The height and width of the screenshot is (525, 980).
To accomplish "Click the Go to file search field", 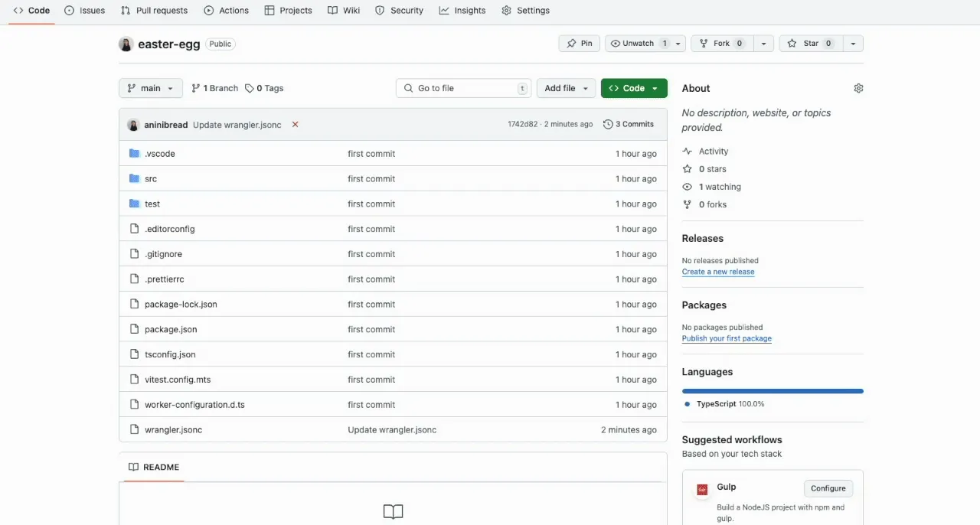I will [x=462, y=88].
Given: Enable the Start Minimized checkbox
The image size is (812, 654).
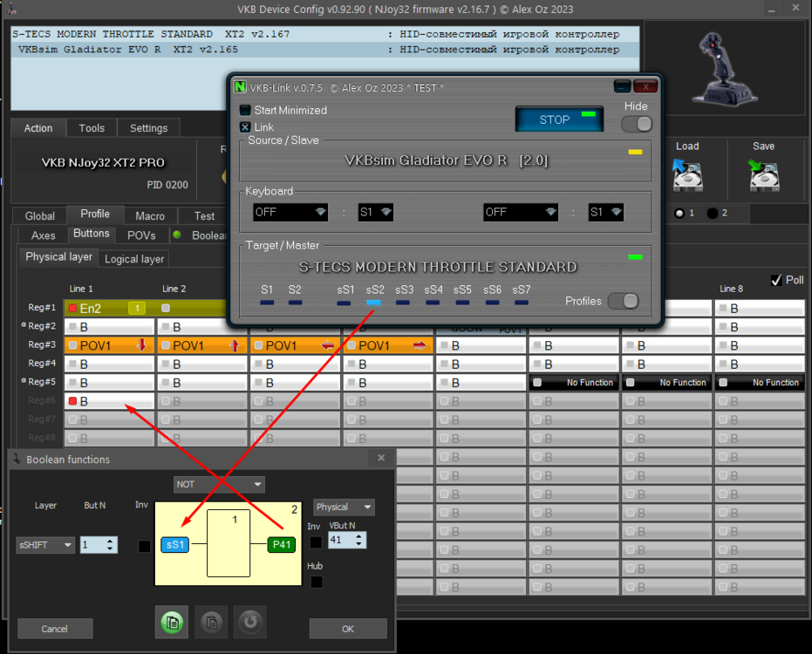Looking at the screenshot, I should click(x=245, y=110).
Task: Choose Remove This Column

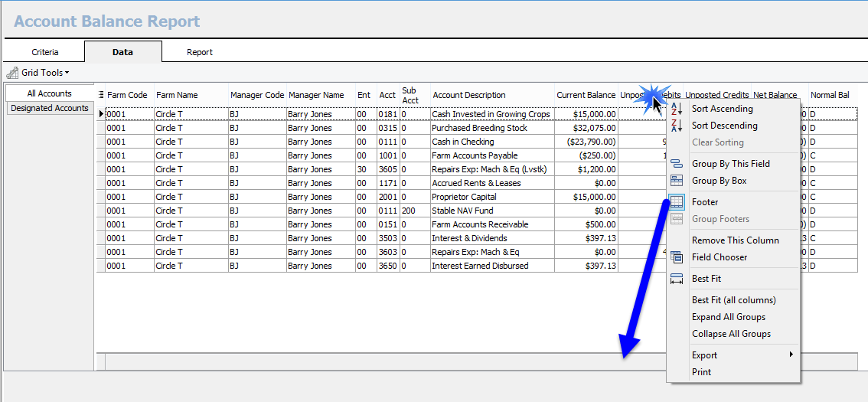Action: click(x=735, y=240)
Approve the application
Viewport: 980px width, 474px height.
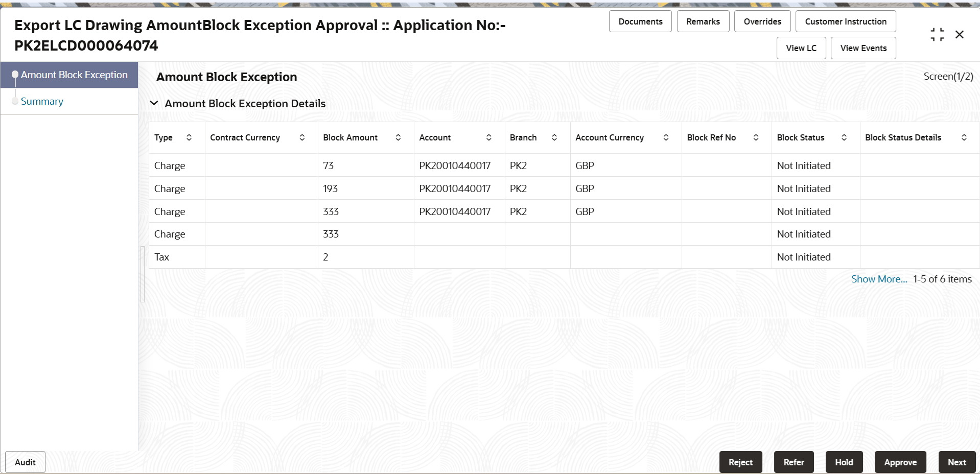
:::::
— Task to carry out —
All lines from the one containing "Approve the application" through the final line of the entries above are to be copied exactly; the pictures are not.

— Exercise answer —
Approve the application
Viewport: 980px width, 474px height.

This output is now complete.